What needs to be done ▸ Return each line exactly as written. Begin with the first line of the entries and end with the line that has "Task: Click the Search field in Settings".

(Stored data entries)

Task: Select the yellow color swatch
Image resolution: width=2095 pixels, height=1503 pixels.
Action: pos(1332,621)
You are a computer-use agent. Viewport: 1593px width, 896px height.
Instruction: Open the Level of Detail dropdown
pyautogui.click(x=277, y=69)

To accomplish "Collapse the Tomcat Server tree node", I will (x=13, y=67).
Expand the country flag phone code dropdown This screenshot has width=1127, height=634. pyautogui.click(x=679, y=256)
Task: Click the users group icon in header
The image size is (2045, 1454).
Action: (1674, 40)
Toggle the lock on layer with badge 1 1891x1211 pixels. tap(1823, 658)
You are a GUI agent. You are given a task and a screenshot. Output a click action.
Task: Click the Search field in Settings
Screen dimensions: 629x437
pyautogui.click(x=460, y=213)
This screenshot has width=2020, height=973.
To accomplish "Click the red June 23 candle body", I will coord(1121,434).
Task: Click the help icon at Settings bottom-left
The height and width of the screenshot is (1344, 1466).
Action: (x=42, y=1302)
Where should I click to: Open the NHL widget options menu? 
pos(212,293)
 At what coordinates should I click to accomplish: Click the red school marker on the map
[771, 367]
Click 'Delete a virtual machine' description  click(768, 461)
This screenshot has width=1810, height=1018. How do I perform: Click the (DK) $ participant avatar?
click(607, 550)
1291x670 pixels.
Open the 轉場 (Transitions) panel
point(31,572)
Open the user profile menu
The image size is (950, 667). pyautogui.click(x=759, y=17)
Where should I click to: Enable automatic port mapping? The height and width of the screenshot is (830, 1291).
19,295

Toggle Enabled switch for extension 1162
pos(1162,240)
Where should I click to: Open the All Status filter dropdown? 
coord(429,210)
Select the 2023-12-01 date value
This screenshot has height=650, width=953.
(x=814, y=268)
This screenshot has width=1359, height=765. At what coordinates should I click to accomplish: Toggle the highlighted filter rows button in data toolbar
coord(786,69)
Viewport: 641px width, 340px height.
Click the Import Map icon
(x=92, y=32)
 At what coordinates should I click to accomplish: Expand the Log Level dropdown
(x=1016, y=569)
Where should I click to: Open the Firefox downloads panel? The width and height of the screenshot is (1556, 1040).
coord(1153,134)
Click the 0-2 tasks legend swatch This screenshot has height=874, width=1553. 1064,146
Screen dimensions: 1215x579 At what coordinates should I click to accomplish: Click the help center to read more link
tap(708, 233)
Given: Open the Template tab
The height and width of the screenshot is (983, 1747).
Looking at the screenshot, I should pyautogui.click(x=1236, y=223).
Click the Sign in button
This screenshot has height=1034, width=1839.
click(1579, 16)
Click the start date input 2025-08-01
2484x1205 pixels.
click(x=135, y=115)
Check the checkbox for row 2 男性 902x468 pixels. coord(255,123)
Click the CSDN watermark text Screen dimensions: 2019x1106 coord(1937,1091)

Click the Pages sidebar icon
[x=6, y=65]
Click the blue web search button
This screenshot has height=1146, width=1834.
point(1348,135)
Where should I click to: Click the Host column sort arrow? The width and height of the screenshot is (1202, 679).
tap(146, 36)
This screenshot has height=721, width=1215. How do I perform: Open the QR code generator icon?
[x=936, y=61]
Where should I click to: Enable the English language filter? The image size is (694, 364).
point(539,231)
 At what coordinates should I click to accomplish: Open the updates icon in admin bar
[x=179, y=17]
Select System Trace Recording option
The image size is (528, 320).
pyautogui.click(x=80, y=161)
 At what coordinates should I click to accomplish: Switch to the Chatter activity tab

Exercise result ▸
Task: Select the yellow color swatch
Image resolution: width=2095 pixels, height=1503 pixels.
Action: pos(1332,621)
You are a computer-use agent. Viewport: 1593px width, 896px height.
Instruction: Open the Level of Detail dropdown
pyautogui.click(x=277, y=69)

To accomplish "Collapse the Tomcat Server tree node", I will (x=13, y=67).
Expand the country flag phone code dropdown This screenshot has width=1127, height=634. pyautogui.click(x=679, y=256)
Task: Click the users group icon in header
The image size is (2045, 1454).
Action: (1674, 40)
Toggle the lock on layer with badge 1 1891x1211 pixels. tap(1823, 658)
You are a GUI agent. You are given a task and a screenshot. Output a click action.
Task: Click the Search field in Settings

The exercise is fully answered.